A discussão sobre a dignidade da pessoa humana e os limites do paternalismo jurídico voltou ao centro do debate constitucional, especialmente diante de decisões que envolvem a proteção do indivíduo contra suas próprias escolhas. O princípio da dignidade da pessoa humana, consagrado em diversas constituições e documentos internacionais, tem sido invocado como justificativa para medidas que restringem a liberdade pessoal com o objetivo de impedir autolesões ou condutas consideradas prejudiciais. Esse cenário, no entanto, levanta uma questão central: até onde o Estado pode ir para proteger a pessoa contra si mesma sem violar sua autonomia?
O paternalismo jurídico é frequentemente definido como a intervenção do Estado na liberdade individual, mesmo contra a vontade do cidadão, sob a justificativa de protegê-lo de danos físicos, psicológicos ou sociais. O problema surge quando essa proteção se transforma em um obstáculo à autodeterminação. A dignidade da pessoa humana, nesse contexto, assume uma função paradoxal: é ao mesmo tempo o fundamento para garantir a liberdade individual e o motivo para restringi-la. Casos como o julgamento francês que proibiu espetáculos envolvendo anões ilustram essa tensão entre liberdade e proteção.
O princípio da dignidade da pessoa humana, segundo a tradição kantiana, exige que nenhum ser humano seja tratado como objeto, ou seja, como meio para os fins de terceiros. No entanto, quando o próprio indivíduo consente com determinadas práticas que envolvem risco ou degradação pessoal, o dilema moral e jurídico se intensifica. A questão se torna ainda mais complexa quando se considera que a dignidade da pessoa humana não é apenas um direito individual, mas também um valor coletivo e um princípio estruturante da ordem pública.
Diversos teóricos do direito, como Ronald Dworkin e Jörg Neuner, argumentam que a proteção jurídica deve ser proporcional e respeitar ao máximo a capacidade de autodeterminação dos cidadãos. Para Dworkin, mesmo pessoas incapazes de expressar sua dignidade – como pacientes em estado terminal ou com demência – ainda devem ser tratadas com respeito e humanidade.

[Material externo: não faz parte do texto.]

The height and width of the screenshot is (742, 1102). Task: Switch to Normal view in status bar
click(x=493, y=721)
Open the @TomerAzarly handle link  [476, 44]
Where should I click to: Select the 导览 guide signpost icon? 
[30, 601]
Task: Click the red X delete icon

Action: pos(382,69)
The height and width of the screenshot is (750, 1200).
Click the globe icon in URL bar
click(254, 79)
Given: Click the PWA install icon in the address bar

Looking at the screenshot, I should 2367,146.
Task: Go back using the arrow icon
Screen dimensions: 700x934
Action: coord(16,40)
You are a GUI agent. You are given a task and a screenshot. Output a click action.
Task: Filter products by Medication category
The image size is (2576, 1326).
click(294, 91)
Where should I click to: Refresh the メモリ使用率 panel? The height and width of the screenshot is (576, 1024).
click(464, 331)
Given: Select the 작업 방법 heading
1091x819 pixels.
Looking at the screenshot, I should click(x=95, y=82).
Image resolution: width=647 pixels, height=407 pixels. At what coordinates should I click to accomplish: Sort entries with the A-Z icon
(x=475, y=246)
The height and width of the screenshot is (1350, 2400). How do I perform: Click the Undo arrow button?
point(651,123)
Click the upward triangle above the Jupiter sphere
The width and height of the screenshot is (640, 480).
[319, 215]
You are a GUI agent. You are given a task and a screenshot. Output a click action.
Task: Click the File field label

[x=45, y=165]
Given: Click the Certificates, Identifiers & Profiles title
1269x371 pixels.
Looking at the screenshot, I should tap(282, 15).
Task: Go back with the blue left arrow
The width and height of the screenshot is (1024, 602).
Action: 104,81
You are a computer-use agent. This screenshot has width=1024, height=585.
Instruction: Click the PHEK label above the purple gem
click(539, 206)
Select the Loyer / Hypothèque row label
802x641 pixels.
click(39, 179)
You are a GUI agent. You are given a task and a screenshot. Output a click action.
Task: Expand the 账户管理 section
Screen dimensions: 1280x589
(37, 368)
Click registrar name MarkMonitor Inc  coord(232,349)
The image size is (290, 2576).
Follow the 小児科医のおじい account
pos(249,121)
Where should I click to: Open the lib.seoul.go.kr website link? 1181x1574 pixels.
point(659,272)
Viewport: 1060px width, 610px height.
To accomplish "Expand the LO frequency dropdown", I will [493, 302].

Isso reforça a ideia de que a dignidade da pessoa humana não pode ser renunciada, mesmo quando a pessoa não tem plena consciência de si.
No contexto brasileiro, essa discussão ganhou relevância no julgamento do Supremo Tribunal Federal que declarou inconstitucional o artigo da Lei de Drogas que criminaliza o porte de cannabis para uso pessoal. O STF entendeu que a criminalização impunha uma moral privada e exercia um paternalismo jurídico excessivo, desconsiderando o direito de cada pessoa de fazer escolhas sobre sua própria vida. Nesse caso, a dignidade da pessoa humana foi interpretada como garantia de liberdade, não como justificativa para repressão estatal.
O equilíbrio entre o paternalismo jurídico e a dignidade da pessoa humana exige do legislador e do Judiciário uma análise cuidadosa do contexto, da vulnerabilidade do indivíduo e das consequências da conduta. Nem toda limitação da liberdade é uma violação da dignidade, mas também nem toda proteção é justificada apenas pelo risco de dano. A autonomia individual deve ser vista como um direito essencial, mas também como um valor que precisa ser promovido de forma responsável.
A proteção contra a autodestruição, embora motivada por boas intenções, não pode se tornar uma forma de controle social disfarçado de benevolência. A dignidade da pessoa humana exige que o Estado respeite o protagonismo dos indivíduos sobre suas decisões, mesmo que elas pareçam equivocadas. O verdadeiro desafio está em reconhecer quando a intervenção estatal é necessária para proteger a dignidade de alguém em situação de vulnerabilidade e quando ela é apenas uma violação do direito à liberdade.
Por fim, o debate sobre o paternalismo jurídico e a dignidade da pessoa humana continuará a marcar profundamente o campo constitucional. Trata-se de uma discussão que transcende o direito e alcança a filosofia, a ética e as políticas públicas. O que está em jogo é a definição de qual sociedade queremos construir: uma em que o Estado atua como tutor de cidadãos incapazes ou uma em que se reconhece a maturidade e o direito de cada pessoa viver segundo suas próprias convicções.